Link function for the usual mean (lambda) parameter of an ordinary Poisson distribution. See Links for more choices.

expected

Logical. Fisher scoring is used if expected = TRUE, else Newton-Raphson.

ilambda, imethod, zero

See CommonVGAMffArguments for information.

type.fitted

See CommonVGAMffArguments for details.

gt.1

Logical. Enforce lambda > 1? The default is to enforce lambda > 0.

Details

The positive Poisson distribution is the ordinary Poisson distribution but with the probability of zero being zero. Thus the other probabilities are scaled up (i.e., divided by 1-P[Y=0]). The mean, lambda/(1-exp(-lambda)), can be obtained by the extractor function fitted applied to the object.

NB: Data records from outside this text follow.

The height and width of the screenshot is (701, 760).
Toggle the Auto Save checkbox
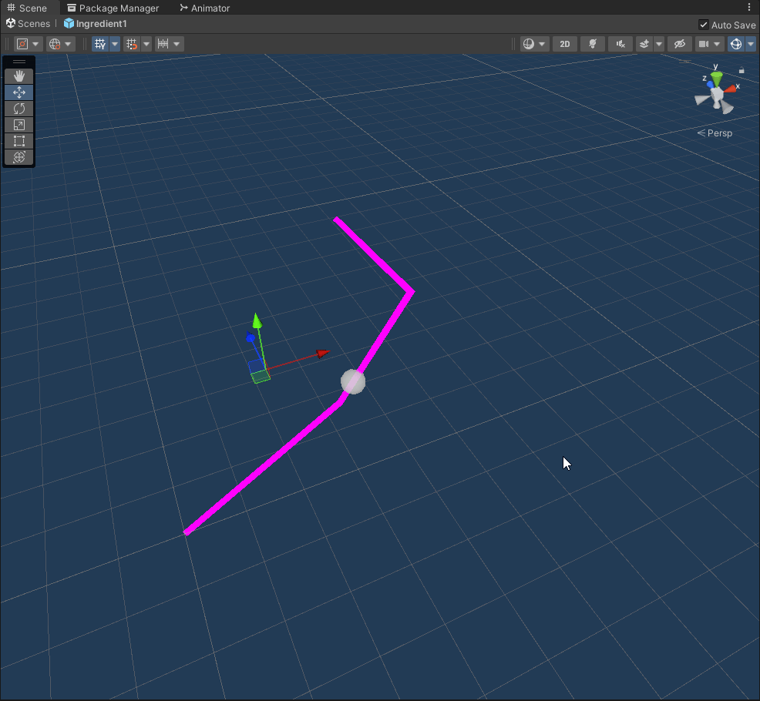[703, 25]
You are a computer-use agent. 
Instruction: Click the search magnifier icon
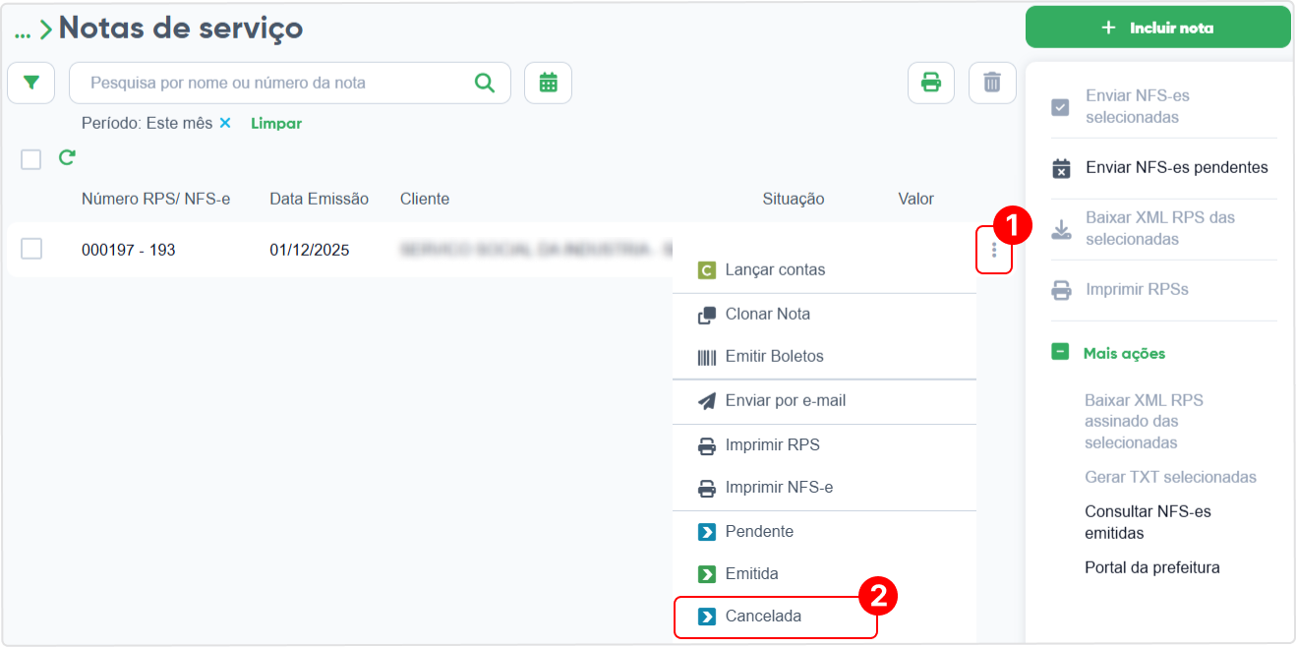point(485,83)
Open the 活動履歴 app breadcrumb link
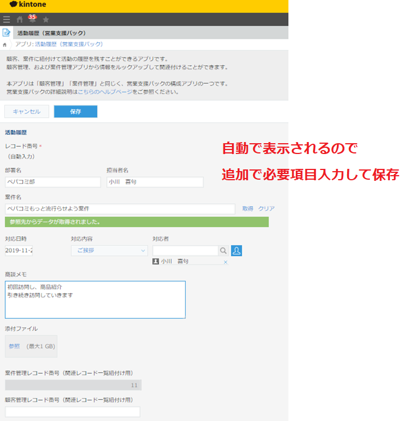Image resolution: width=403 pixels, height=421 pixels. click(68, 44)
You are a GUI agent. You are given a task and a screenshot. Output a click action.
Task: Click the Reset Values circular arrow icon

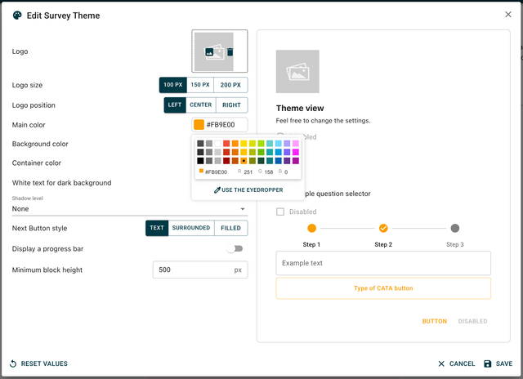pyautogui.click(x=13, y=363)
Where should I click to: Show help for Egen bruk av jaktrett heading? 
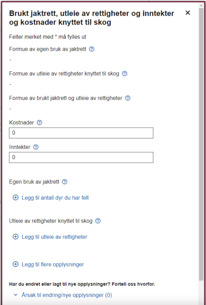coord(64,182)
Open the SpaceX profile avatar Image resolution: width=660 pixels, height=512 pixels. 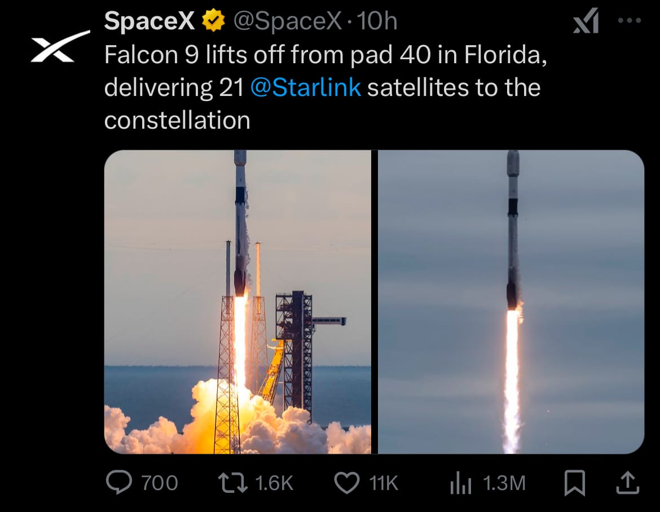pos(60,46)
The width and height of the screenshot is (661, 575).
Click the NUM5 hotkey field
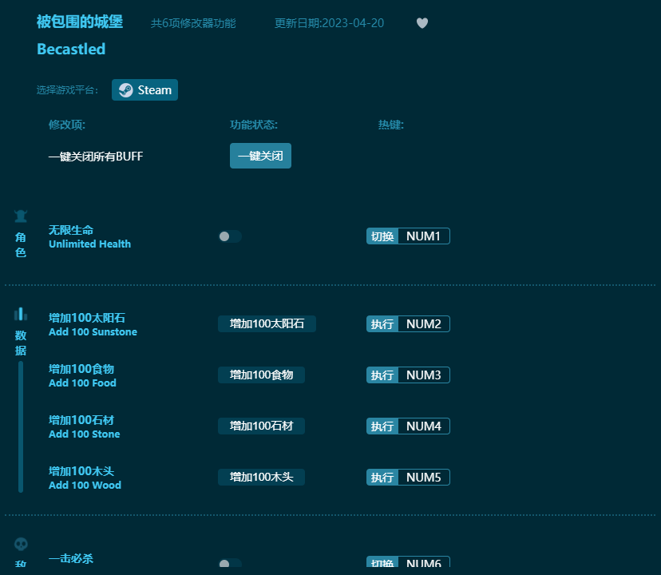(423, 477)
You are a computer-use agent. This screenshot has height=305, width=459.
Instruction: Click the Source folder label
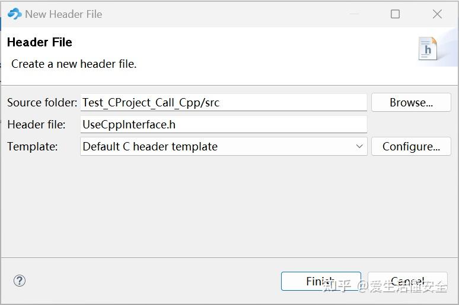pos(42,102)
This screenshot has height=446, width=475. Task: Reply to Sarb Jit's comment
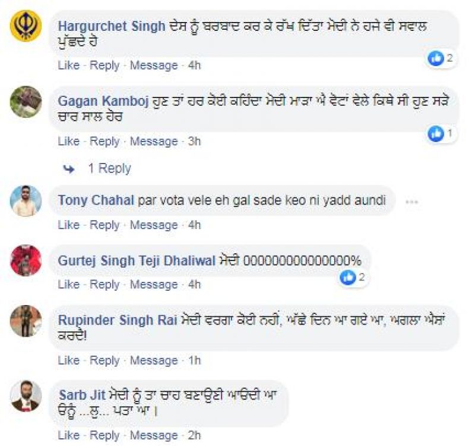[105, 436]
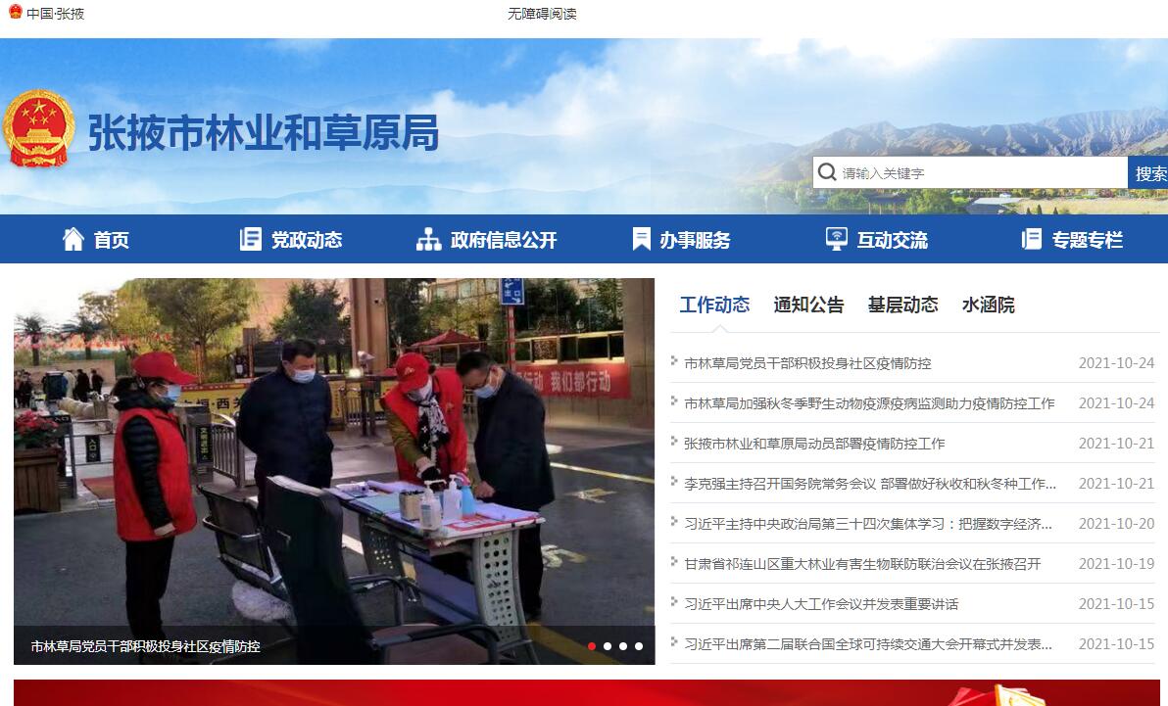Click the epidemic prevention carousel photo
The height and width of the screenshot is (706, 1168).
click(x=333, y=450)
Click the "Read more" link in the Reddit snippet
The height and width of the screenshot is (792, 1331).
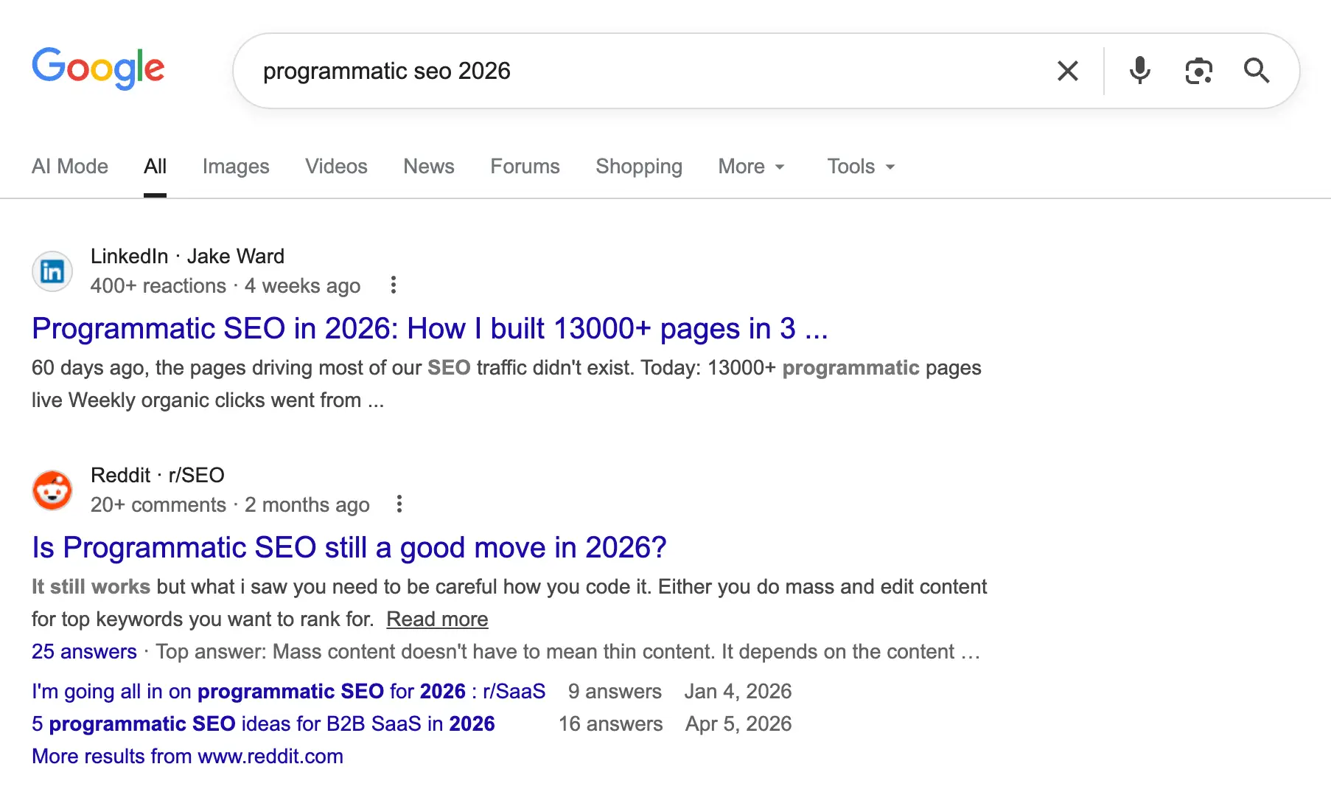click(437, 619)
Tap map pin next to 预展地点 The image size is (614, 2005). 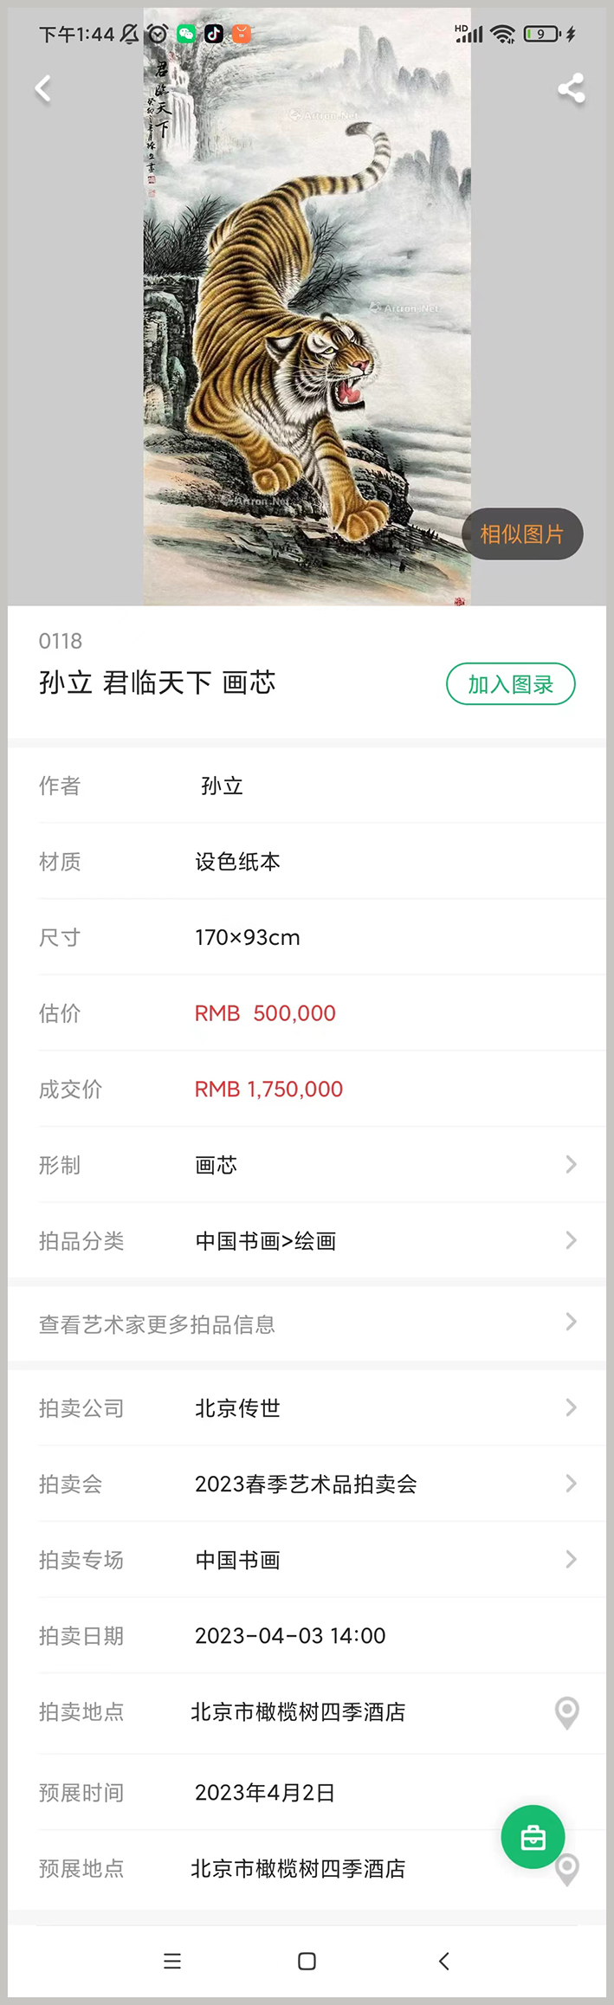pos(567,1870)
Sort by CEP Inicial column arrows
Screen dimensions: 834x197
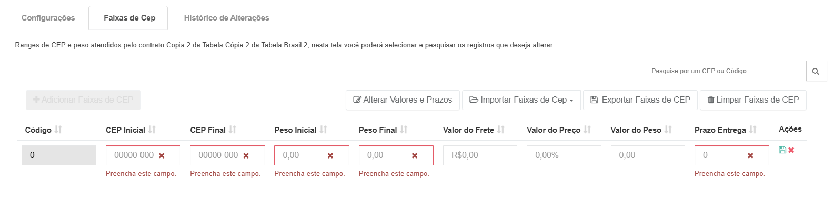(152, 130)
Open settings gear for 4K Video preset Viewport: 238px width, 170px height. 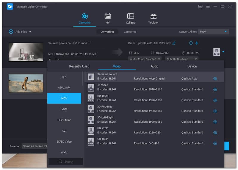tap(215, 89)
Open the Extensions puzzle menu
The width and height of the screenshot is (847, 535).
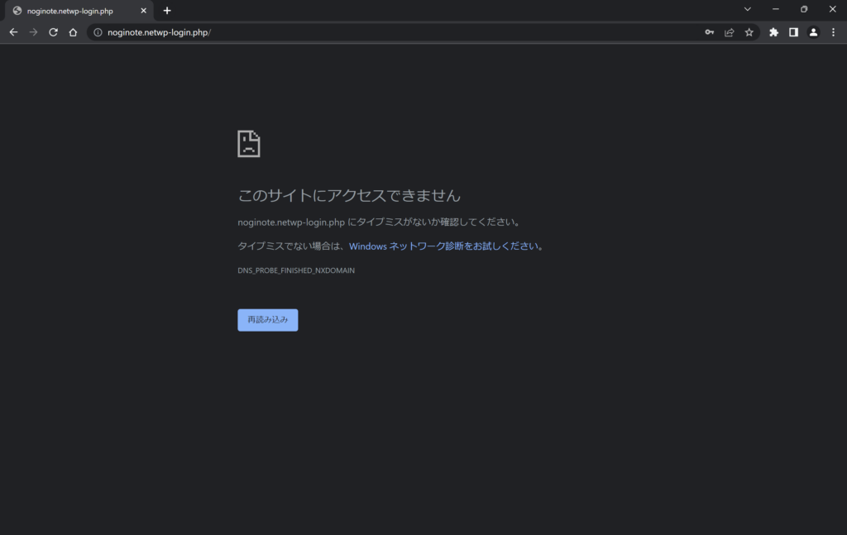[x=773, y=32]
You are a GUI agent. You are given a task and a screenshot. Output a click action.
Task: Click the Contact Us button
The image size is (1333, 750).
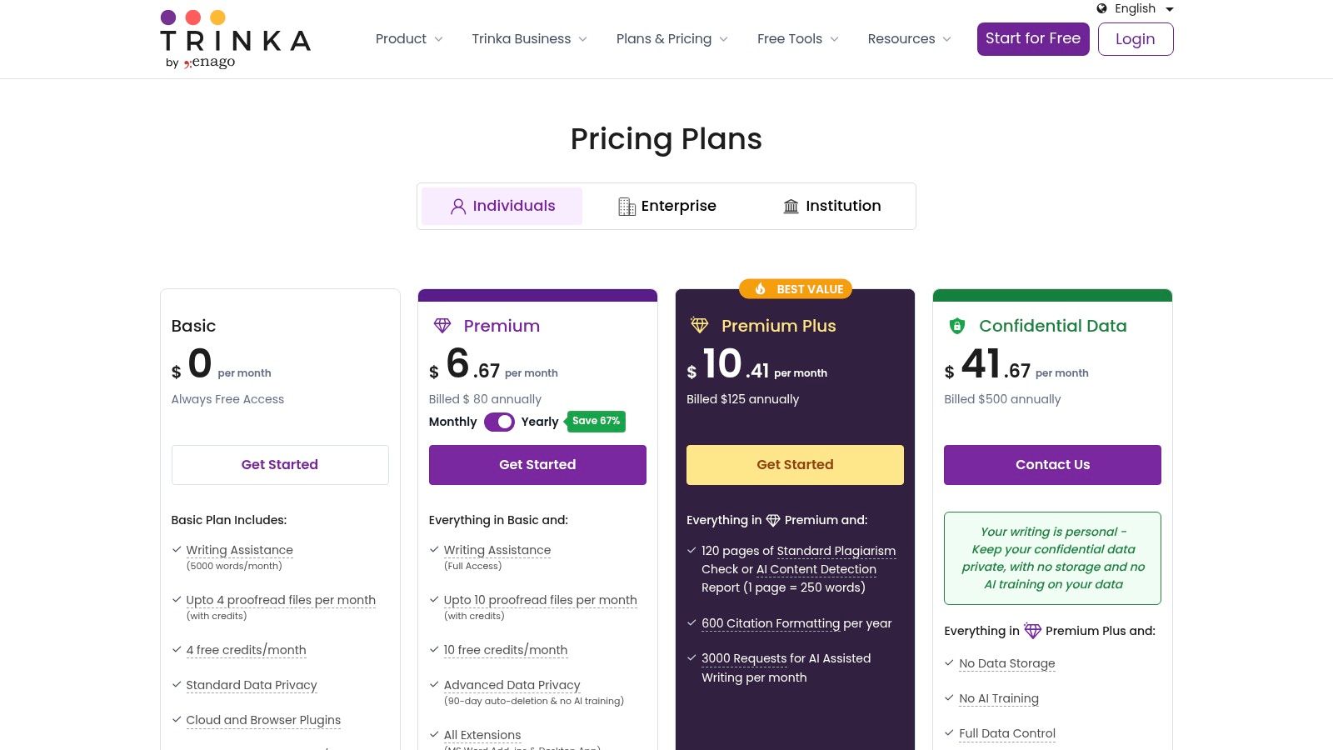[1052, 465]
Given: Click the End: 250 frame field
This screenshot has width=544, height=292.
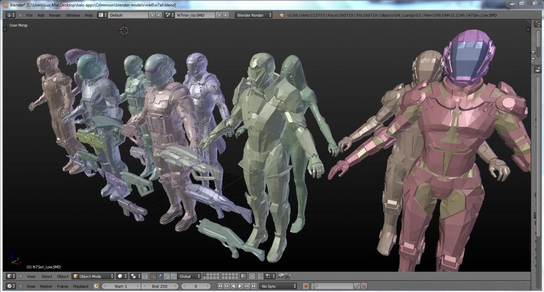Looking at the screenshot, I should click(x=160, y=286).
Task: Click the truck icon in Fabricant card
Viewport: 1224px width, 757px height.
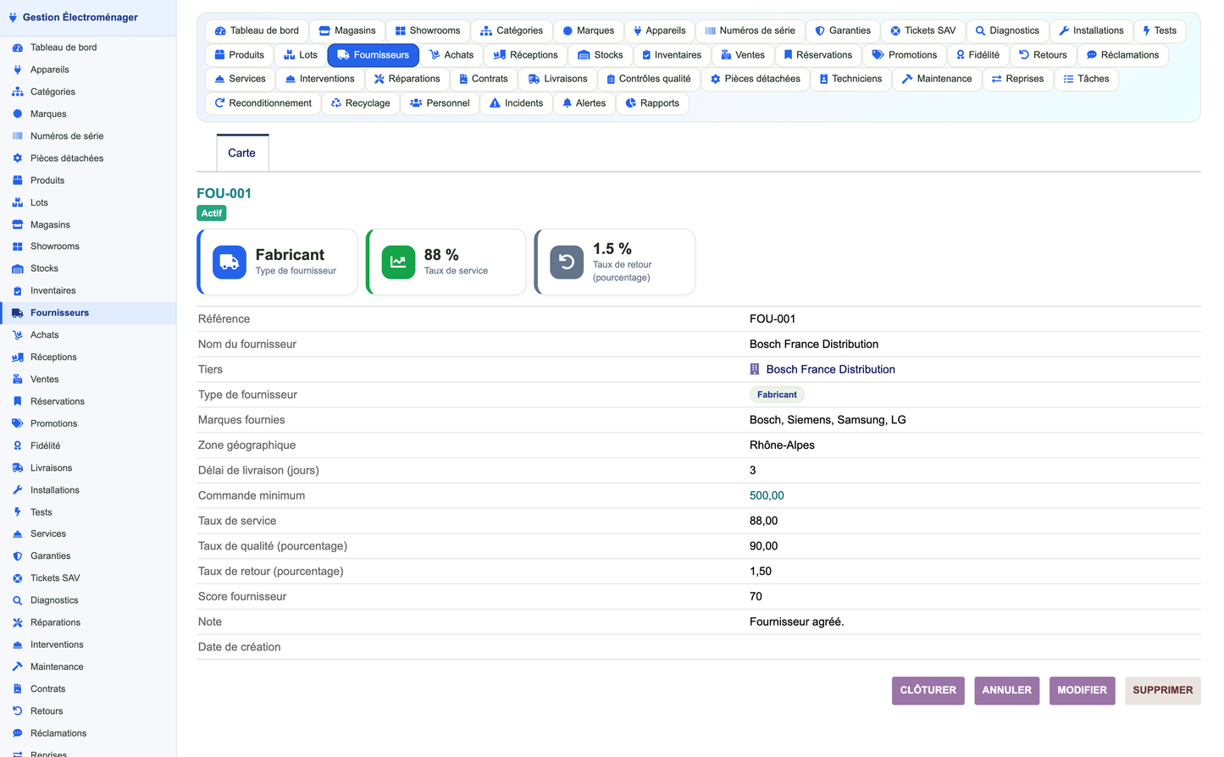Action: point(229,262)
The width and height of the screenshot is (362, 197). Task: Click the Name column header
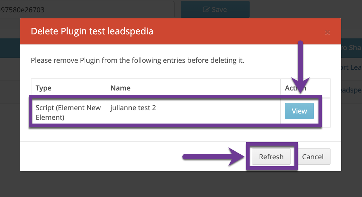coord(120,88)
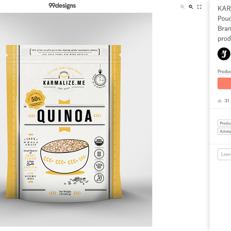Viewport: 231px width, 231px height.
Task: Like the design with thumbs-up icon
Action: (x=219, y=101)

A related distribution is the zero-inflated Poisson, in which the probability P[Y=0] involves another parameter phi. See zipoisson.

Value

An object of class "vglmff" (see vglmff-class). The object is used by modelling functions such as vglm, rrvglm and vgam.

Warning

Under- or over-flow may occur if the data is ill-conditioned.

Note

This family function can handle multiple responses.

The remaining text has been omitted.